**TASK INSTRUCTIONS**
Read the data that follows. Then repeat it exactly.

**EXERCISE MATERIAL**

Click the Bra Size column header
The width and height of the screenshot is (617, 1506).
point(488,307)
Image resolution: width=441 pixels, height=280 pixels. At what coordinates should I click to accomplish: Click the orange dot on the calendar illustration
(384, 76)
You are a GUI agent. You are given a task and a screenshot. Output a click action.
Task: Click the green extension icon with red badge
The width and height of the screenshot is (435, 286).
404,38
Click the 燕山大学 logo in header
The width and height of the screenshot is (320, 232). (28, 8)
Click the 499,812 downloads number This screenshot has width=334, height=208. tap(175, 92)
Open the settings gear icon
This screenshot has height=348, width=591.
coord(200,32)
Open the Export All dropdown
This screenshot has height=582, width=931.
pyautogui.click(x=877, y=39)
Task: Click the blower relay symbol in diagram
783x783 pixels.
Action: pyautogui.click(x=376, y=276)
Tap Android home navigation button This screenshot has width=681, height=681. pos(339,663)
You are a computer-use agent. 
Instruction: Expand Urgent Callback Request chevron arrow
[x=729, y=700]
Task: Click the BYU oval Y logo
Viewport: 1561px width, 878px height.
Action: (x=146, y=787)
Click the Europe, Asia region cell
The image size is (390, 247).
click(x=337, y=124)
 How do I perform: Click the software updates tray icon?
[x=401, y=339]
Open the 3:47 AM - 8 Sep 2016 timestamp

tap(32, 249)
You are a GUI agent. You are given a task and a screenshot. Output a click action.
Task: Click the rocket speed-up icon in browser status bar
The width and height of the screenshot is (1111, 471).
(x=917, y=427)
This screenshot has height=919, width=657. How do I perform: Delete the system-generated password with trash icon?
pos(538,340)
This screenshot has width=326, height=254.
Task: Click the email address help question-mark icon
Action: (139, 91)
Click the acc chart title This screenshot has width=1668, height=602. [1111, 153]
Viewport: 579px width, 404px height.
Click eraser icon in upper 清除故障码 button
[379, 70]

**ANSWER TO THE EXERCISE**
Click the Bra Size column header
The width and height of the screenshot is (617, 1506).
point(488,307)
Image resolution: width=441 pixels, height=280 pixels. At what coordinates should I click to accomplish: Click the orange dot on the calendar illustration
(384, 76)
You are a GUI agent. You are given a task and a screenshot. Output a click action.
Task: Click the green extension icon with red badge
The width and height of the screenshot is (435, 286).
404,38
Click the 燕山大学 logo in header
The width and height of the screenshot is (320, 232). (28, 8)
Click the 499,812 downloads number This screenshot has width=334, height=208. tap(175, 92)
Open the settings gear icon
This screenshot has height=348, width=591.
coord(200,32)
Open the Export All dropdown
This screenshot has height=582, width=931.
pyautogui.click(x=877, y=39)
Task: Click the blower relay symbol in diagram
783x783 pixels.
Action: pyautogui.click(x=376, y=276)
Tap Android home navigation button This screenshot has width=681, height=681. pos(339,663)
You are a computer-use agent. 
Instruction: Expand Urgent Callback Request chevron arrow
[x=729, y=700]
Task: Click the BYU oval Y logo
Viewport: 1561px width, 878px height.
Action: (x=146, y=787)
Click the Europe, Asia region cell
The image size is (390, 247).
click(x=337, y=124)
 How do I perform: Click the software updates tray icon?
[x=401, y=339]
Open the 3:47 AM - 8 Sep 2016 timestamp

tap(32, 249)
You are a GUI agent. You are given a task and a screenshot. Output a click action.
Task: Click the rocket speed-up icon in browser status bar
The width and height of the screenshot is (1111, 471).
(x=917, y=427)
This screenshot has height=919, width=657. How do I perform: Delete the system-generated password with trash icon?
pos(538,340)
This screenshot has width=326, height=254.
Task: Click the email address help question-mark icon
Action: (139, 91)
Click the acc chart title This screenshot has width=1668, height=602. [1111, 153]
Viewport: 579px width, 404px height.
Click eraser icon in upper 清除故障码 button
[379, 70]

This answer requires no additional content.